Фрагмент текста:
___

Командование не только полков, дивизий и армий, но и фронта в целом потеряло управление войсками. А как известно, нет управления — нет армии.
Части стали стихийно бросать свои позиции. Некоторые дивизии не могли покинуть Крым, заняли Аджимушкайские каменоломни и до конца 1942 года вели борьбу с гитлеровцами. Немцам помогали крымские татары.
Упоминаемый уже Иванов Л. Г. по этому поводу и в другой обстановке поведал: «Бывший начальник политотдела родимцевской дивизии Федоренко во время моего пребывания в Венгрии рассказывал мне, что он партизанил в Крыму, где был свидетелем многих кровавых акций, проводимых татарами, когда без всяких оснований они расстреливали людей только за то, что те были русскими…»
По воспоминаниям Л. Г. Иванова, «17–18 мая противник прижал нас к берегу Керченского пролива. Я оказался за Керчью, в районе Маяка. Велся беспрерывный обстрел кромки берега, на котором находились толпы людей. Отдельные снаряды выкашивали целые отделения. Многие стрелялись, другие открыто выбрасывали партбилеты, кто-то срывал с себя петлицы. Там и тут валялись останки — руки, головы, человеческие ноги…
День и ночь ужасающие вопли и крики стояли над проливом. Картина была жуткая…
С пирса было видно, что в морской воде находится большое число трупов, почему-то они были в вертикальном положении. Кто был в шинели, а кто в ватнике. Это были убитые или утонувшие наши люди. Была небольшая волна, и создавалось впечатление, что они как бы маршируют. Страшная картина. Многих она толкала на безрассудные поступки и отчаянные действия…
Был, например, случай, когда четверо здоровых солдат-грузин несли над головой носилки и кричали:
— Пропустите! Пропустите! Мы несем раненого командира дивизии!
Действительно, на носилках лежал военный с четырьмя шпалами на петлицах и перевязанной головой. По его внимательному, настороженному взгляду у меня возникло сомнение — а действительно ли этот человек ранен?

___

Исходные данные:

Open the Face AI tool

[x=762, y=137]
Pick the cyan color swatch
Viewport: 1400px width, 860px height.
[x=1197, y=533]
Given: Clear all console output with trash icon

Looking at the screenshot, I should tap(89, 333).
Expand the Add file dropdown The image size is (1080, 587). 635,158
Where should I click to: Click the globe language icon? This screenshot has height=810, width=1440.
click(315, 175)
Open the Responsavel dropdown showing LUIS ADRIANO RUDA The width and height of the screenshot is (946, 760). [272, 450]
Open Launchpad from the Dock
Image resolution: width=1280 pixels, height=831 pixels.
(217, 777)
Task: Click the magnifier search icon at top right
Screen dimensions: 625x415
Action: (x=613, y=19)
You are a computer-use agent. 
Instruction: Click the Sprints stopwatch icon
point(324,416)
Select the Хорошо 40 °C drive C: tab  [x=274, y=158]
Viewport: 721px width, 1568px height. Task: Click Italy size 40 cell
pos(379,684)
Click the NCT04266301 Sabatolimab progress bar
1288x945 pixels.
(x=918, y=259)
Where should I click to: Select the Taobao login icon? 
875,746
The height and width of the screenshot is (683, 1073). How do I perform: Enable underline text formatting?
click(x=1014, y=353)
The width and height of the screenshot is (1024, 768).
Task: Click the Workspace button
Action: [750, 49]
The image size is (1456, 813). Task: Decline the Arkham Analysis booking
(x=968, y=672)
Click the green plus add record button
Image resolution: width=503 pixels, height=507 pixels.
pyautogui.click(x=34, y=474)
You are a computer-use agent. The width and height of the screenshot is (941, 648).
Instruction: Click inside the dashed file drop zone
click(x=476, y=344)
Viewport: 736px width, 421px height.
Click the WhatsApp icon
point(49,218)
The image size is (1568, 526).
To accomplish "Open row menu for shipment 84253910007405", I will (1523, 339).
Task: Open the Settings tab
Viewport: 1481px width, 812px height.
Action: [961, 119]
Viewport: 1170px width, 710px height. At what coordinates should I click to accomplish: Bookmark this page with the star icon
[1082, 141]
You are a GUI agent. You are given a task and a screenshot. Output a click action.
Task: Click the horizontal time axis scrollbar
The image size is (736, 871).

___

Набор заданий:
(a) Когда, по воспоминаниям Л. Г. Иванова в отрывке о боях в Крыму, противник прижал их к берегу Керченского пролива?
(b) Допишите продолжение отрывка о боях под Керчью, начав сразу после его последнего предложения.
Материал здесь не понадобится.

Итоговые ответы:
(a) 17–18 мая.

(b)
Я приказал положить носилки на пирс и развязать бинт. Никакого ранения не оказалось. Я был в ярости. Вид у меня, наверное, был страшный: на голове каска, несколько дней не бритый, не спавший и не евший. Силы я поддерживал тогда с помощью фляги, наполненной смесью морской воды, сахара и спирта… Военнослужащие яростными криками требовали от меня расстрела полковника, в противном случае грозили расправиться со мной. При таких обстоятельствах я, как оперработник, имевший право расстрела при определенных экстремальных условиях, поставил полковника пирса, левой рукой взял его за грудь, а правой достал пистолет. И тут я увидел, что полковник мгновенно поседел. У меня что-то дрогнуло в душе. Я сказал ему, что выстрелю, но выстрелю мимо, а он
пусть падает в воду, словно убитый, и там выбирается, как может. Дальнейшей его судьбы я не знаю».Еще 11 мая советское командование питало кое-какие надежды на стабилизацию обстановки на Керченском полуострове путем восстановления целостности фронта на Турецком валу. Но в этот же день 22-я танковая дивизия вермахта вышла к Азовскому морю, отрезав нашим войскам пути отхода на Татарский вал. Потери в некоторых советских частях были огромны. Так, на 9 мая 1942 года 55-я танковая бригада полковника П. П. Лебеденко насчитывала 10 КВ, 1 Т-34, 20 Т-26 и 15 Т-60. После тяжелого встречного боя следующего дня в бригаде остался всего один танк. Мрачная картина была на всех участках боевых действий с противником.
14 мая Мехлис отправил Сталину такую телеграмму:
«Бои идут на окраине Керчи, с севера город обходится противником. Напрягаем последние усилия, чтобы задержать противника. Части стихийно отходят. Эвакуация техники и людей будет незначительной, мы опозорили страну и должны быть прокляты». Поэт, писатель и военный корреспондент К. Симонов, друживший с Л. Мехлисом, писал:
«Мне рассказывали, что после Керченской катастрофы, когда Мехлис явился с докладом к Сталину, тот, не пожелав слушать его, сказал только одну фразу: „Будьте вы прокляты!“ — и вышел из кабинета.
Вот уж действительно, как говорил древнеримский поэт Публий Сир, „нет хуже наказания, чем раскаянье“».
Так ли это было или сей опус, рожденный после войны, был всего лишь плодом фантазии маститого писателя, сегодняшнему обывателю трудно установить. Правда была только в одном — Сталин крепко обиделся на своего выдвиженца, но не надолго.
15 мая новый начальник Генштаба А. М. Василевский, сменивший вечером 11 мая 1942 года Б. М. Шапошникова, приказывает — «Керчь не сдавать, организовать оборону по типу Севастополя». Но было уже поздно.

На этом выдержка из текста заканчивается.